Trimmed/pulled manes are the curse of the western halter horse. :wink: As has been said, if you want to be competitive, you pretty much have to pull and band it. If you're showing under English tack, pull and braid. That being said, running braids have put me in the ribbons in halter classes, but I usually just do smaller shows. OP, what breed is your weanling? That can have a lot of bearing on what is permissible to do to his mane in competition. Sometimes weanlings aren't flattered by braiding/banding, and are shown to the best advantage with a simple trim to even things up. 



sorelhorse said:


> honestly, if your going to do a competitve show, CUT THE MANE! you have to. *halter is mostly judges on conformation, and if the judge cantsee his neck, whats hee gonna do?*


This is an argument that I hear all too often. If the mane is properly combed and falls on one side, what's to hinder the judge from making his/her assessment from the non-mane side? I've never seen a horse asymmetrical enough that correctly groomed natural-length mane hides anything that can't be seen from the other side. Shoot, even if the horse was conditioned that unevenly, the shoulders, haunches, etc. would show the same deficiency, nowhere near the mane. Additionally, I haven't been in a lot of halter classes that the judge didn't brush even pulled manes back to better see and feel the neck.

I'm genuinely curious, as this "visibility" argument is the one that I always hear for the pulled look. Personally, my guys spend too much time outside fighting flies to have any less protection than nature offers. :lol: Then again, I don't do western G&S or halter with mine.


----------



## equiniphile (Aug 16, 2009)

SorelHorse, gaited horses are shown in halter with full and natural manes and tails. It doesn't hinder the judge's ability to see, they just critique the neck from the other side.


----------



## mom2pride (May 5, 2009)

However we don't know what breed this guy is...if he is a gaited breed, or arabian, he can get away with a natural mane, although he will have to have his bridle path clipped for Arabian shows...and I think you still want one clipped on other breeds too, how long it is depends on the breed. 

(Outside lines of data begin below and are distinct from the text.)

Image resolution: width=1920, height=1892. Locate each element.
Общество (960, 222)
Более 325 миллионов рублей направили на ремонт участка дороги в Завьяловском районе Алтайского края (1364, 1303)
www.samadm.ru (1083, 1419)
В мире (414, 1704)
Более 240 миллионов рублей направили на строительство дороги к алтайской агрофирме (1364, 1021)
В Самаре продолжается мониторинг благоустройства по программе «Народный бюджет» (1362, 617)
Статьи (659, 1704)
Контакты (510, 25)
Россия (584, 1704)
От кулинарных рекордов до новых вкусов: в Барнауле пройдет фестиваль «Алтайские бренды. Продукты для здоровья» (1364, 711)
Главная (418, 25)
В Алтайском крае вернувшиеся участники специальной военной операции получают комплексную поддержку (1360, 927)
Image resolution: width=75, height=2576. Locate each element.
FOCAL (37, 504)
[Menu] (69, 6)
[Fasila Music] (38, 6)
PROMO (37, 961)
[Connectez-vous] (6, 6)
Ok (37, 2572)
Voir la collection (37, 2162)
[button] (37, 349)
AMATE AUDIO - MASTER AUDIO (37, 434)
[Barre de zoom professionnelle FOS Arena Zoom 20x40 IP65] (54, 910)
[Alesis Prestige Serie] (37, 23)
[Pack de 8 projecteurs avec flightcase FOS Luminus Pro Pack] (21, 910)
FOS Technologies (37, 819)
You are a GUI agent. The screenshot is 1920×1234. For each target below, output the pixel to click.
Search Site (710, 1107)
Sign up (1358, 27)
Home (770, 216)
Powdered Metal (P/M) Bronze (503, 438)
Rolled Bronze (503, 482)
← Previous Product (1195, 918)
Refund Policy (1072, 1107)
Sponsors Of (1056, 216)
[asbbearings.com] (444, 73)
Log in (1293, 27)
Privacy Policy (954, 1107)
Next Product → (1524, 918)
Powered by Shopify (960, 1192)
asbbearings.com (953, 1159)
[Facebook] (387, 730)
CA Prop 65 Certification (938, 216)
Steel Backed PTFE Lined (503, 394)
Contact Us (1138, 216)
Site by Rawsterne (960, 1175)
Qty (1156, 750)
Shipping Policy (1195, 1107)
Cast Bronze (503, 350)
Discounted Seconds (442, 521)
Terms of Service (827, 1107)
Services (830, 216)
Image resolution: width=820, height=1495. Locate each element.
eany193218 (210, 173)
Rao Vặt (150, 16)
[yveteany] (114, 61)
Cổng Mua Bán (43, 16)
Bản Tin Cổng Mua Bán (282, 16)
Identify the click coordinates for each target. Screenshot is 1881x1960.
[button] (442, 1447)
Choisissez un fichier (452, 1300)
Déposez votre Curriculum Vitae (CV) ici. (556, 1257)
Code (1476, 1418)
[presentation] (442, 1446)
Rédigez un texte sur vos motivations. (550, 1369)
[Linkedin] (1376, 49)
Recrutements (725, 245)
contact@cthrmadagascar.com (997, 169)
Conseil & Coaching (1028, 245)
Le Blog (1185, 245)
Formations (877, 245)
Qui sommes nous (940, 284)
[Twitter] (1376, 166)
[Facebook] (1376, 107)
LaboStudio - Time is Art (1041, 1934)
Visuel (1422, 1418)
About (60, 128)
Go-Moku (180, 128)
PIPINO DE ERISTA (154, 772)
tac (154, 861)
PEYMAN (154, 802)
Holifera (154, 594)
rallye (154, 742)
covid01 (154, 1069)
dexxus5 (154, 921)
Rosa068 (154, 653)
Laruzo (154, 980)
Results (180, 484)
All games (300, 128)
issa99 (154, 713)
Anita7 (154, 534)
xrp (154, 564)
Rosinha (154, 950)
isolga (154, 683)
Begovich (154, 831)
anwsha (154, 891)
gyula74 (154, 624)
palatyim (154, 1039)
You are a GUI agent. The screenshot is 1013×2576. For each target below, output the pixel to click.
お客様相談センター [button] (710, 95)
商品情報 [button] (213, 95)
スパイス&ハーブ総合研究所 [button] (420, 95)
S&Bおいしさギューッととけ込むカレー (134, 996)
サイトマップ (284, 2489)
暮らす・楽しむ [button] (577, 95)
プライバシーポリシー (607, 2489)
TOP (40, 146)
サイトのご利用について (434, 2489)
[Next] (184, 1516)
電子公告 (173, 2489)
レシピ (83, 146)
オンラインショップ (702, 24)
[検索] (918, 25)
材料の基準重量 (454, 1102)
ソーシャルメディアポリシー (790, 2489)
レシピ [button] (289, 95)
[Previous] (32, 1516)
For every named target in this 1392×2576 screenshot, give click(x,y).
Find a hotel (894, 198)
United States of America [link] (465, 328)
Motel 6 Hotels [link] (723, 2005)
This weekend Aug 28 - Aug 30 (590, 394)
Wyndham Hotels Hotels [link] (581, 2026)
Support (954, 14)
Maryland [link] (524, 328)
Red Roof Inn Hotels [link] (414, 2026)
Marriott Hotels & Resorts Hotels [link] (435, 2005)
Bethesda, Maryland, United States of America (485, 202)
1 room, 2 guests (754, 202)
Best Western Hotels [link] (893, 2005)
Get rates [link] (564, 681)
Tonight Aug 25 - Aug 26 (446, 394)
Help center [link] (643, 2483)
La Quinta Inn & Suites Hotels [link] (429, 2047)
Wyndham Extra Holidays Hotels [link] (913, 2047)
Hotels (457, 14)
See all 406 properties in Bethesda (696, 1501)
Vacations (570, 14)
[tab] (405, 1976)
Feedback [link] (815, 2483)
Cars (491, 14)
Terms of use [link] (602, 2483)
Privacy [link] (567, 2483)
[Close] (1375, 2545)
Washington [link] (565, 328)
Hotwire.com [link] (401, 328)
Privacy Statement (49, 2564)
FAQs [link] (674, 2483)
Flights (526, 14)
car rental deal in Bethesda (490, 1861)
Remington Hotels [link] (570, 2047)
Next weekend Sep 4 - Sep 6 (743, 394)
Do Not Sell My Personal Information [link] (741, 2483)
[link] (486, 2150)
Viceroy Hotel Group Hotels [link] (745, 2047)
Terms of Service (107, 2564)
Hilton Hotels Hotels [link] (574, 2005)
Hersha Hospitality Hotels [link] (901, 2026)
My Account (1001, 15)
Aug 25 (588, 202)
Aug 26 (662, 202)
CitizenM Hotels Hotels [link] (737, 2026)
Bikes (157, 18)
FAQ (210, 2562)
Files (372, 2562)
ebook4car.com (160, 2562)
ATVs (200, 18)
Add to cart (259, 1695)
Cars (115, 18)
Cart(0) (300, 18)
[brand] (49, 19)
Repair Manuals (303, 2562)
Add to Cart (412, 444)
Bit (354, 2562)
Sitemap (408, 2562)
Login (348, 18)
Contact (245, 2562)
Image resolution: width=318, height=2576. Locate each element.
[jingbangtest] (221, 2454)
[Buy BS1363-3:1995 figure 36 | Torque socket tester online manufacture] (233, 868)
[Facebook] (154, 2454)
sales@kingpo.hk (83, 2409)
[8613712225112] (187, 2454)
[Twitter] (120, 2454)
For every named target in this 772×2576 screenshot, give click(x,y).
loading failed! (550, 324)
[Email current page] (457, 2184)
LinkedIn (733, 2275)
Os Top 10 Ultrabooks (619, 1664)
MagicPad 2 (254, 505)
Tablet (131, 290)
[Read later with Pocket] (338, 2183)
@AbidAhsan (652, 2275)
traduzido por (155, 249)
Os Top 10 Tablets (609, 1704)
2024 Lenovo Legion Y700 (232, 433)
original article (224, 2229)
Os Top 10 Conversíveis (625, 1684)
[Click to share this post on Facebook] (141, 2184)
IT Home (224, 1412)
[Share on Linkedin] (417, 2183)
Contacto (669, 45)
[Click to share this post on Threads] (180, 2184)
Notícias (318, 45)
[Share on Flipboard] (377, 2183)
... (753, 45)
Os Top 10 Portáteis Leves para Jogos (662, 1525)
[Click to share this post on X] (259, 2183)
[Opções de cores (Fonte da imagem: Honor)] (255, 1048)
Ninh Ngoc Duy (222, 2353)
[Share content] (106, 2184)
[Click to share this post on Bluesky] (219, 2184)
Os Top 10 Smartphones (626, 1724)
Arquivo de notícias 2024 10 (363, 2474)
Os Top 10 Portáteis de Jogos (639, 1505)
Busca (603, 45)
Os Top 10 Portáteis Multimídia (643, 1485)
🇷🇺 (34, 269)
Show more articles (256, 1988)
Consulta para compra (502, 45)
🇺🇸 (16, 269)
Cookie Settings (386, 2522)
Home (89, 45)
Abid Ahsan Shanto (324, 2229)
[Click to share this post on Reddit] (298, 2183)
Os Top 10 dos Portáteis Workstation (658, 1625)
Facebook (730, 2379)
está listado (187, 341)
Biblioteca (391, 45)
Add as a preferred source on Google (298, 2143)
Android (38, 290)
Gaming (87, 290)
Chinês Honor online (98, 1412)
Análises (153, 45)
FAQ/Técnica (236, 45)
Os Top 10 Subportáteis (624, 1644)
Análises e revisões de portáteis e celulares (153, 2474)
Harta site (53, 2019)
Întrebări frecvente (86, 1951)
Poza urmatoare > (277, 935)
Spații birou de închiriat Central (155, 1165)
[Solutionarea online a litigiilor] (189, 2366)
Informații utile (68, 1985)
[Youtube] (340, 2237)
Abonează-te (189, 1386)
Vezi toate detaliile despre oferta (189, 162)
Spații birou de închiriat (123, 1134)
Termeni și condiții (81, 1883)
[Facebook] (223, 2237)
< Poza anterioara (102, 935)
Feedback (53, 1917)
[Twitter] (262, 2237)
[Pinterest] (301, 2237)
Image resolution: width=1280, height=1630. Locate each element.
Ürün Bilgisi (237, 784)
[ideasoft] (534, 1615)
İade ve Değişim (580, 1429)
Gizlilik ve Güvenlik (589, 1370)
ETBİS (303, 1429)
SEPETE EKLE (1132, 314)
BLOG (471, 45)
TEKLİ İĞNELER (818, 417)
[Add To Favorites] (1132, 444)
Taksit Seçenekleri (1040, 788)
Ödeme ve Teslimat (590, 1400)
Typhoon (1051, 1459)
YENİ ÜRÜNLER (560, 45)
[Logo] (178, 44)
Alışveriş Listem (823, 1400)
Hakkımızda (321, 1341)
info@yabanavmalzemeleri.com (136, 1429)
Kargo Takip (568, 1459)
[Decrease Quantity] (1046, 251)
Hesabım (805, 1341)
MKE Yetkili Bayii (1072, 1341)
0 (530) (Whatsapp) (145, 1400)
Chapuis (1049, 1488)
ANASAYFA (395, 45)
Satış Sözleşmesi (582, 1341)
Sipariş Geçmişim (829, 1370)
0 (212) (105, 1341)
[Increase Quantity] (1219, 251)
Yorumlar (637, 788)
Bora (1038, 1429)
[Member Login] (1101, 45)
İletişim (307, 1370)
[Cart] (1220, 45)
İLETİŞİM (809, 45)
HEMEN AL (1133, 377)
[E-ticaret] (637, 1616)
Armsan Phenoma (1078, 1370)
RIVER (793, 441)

OP, if this is a breed event, I think it wise for you to find a breed book and read what is acceptable and what is not for halter shows. Just because you don't want to clip, or band it, doesn't mean that you may not have too; if you want to show, and be competitive you HAVE to obey the breed standard rules for your horse's breed, period.


----------



## sorelhorse (Feb 16, 2009)

ya, didnt notice the breed. but if its paint/qh...cut it off.


----------